### SOURCE DATA
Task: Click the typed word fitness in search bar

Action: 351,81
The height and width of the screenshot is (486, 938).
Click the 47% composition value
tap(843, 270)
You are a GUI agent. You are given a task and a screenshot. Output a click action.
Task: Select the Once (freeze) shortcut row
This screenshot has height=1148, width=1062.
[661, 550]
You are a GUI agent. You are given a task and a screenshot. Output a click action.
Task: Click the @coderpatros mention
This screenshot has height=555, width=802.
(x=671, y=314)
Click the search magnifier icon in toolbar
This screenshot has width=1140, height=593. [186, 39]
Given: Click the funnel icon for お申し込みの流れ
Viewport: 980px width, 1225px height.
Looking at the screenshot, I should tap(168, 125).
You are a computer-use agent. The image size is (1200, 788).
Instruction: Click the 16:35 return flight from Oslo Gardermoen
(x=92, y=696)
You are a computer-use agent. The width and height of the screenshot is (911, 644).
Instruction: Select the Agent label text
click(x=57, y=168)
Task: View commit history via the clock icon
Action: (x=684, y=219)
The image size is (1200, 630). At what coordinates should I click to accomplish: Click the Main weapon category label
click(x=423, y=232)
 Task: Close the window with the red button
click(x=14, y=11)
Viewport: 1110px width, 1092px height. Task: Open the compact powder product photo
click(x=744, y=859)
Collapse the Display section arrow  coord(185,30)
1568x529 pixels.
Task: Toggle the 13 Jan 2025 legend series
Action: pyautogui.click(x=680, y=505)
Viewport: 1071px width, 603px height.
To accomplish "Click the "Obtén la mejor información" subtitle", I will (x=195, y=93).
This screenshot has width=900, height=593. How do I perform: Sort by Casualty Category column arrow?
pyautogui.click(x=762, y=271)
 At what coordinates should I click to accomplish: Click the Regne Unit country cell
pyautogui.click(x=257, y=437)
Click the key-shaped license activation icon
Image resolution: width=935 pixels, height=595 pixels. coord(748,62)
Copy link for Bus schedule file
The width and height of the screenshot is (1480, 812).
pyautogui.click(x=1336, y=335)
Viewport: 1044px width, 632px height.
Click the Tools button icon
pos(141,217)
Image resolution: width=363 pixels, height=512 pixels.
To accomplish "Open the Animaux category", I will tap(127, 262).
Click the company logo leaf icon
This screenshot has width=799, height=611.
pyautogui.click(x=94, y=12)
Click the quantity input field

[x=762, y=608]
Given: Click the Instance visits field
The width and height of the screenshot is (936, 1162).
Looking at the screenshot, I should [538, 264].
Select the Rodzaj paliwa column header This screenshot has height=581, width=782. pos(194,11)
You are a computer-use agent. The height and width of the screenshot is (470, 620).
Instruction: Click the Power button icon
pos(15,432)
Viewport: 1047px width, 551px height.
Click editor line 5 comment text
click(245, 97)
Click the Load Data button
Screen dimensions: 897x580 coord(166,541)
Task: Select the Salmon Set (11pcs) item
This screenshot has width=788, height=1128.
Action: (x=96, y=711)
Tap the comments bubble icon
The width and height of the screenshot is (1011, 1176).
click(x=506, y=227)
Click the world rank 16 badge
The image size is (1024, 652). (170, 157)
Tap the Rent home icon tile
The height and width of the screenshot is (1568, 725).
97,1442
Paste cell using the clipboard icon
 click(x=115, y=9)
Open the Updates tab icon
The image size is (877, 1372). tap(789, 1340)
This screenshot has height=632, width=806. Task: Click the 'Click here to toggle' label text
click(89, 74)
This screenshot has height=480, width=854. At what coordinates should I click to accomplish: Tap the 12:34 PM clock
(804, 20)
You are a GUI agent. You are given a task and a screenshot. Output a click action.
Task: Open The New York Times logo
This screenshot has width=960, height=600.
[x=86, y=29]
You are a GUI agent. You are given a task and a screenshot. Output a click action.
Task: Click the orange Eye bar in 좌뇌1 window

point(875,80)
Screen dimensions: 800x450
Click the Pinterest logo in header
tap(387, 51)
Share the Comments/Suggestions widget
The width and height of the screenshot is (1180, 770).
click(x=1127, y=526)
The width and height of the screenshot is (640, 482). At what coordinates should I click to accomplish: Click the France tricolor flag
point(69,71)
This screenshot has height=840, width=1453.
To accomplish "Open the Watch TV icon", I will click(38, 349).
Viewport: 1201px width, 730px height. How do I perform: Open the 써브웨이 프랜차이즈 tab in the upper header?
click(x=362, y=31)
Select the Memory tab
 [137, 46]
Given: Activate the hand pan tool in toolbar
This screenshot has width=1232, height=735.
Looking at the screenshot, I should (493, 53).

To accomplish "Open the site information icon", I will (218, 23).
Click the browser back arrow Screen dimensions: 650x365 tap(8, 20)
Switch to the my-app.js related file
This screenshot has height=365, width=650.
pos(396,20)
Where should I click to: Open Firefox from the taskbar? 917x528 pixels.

### WORK INSTRUCTIONS
Could you reproduce exactly the lines of the entries above, from the one with "Click the search magnifier icon in toolbar" through the one with "Image resolution: width=363", and nothing else?

### SOLUTION FOR THIS PROBLEM
Click the search magnifier icon in toolbar
This screenshot has width=1140, height=593. [186, 39]
Given: Click the funnel icon for お申し込みの流れ
Viewport: 980px width, 1225px height.
Looking at the screenshot, I should tap(168, 125).
You are a computer-use agent. The image size is (1200, 788).
Instruction: Click the 16:35 return flight from Oslo Gardermoen
(x=92, y=696)
You are a computer-use agent. The width and height of the screenshot is (911, 644).
Instruction: Select the Agent label text
click(x=57, y=168)
Task: View commit history via the clock icon
Action: (x=684, y=219)
The image size is (1200, 630). At what coordinates should I click to accomplish: Click the Main weapon category label
click(x=423, y=232)
 Task: Close the window with the red button
click(x=14, y=11)
Viewport: 1110px width, 1092px height. Task: Open the compact powder product photo
click(x=744, y=859)
Collapse the Display section arrow  coord(185,30)
1568x529 pixels.
Task: Toggle the 13 Jan 2025 legend series
Action: pyautogui.click(x=680, y=505)
Viewport: 1071px width, 603px height.
To accomplish "Click the "Obtén la mejor información" subtitle", I will (x=195, y=93).
This screenshot has width=900, height=593. How do I perform: Sort by Casualty Category column arrow?
pyautogui.click(x=762, y=271)
 At what coordinates should I click to accomplish: Click the Regne Unit country cell
pyautogui.click(x=257, y=437)
Click the key-shaped license activation icon
Image resolution: width=935 pixels, height=595 pixels. coord(748,62)
Copy link for Bus schedule file
The width and height of the screenshot is (1480, 812).
pyautogui.click(x=1336, y=335)
Viewport: 1044px width, 632px height.
Click the Tools button icon
pos(141,217)
Image resolution: width=363 pixels, height=512 pixels.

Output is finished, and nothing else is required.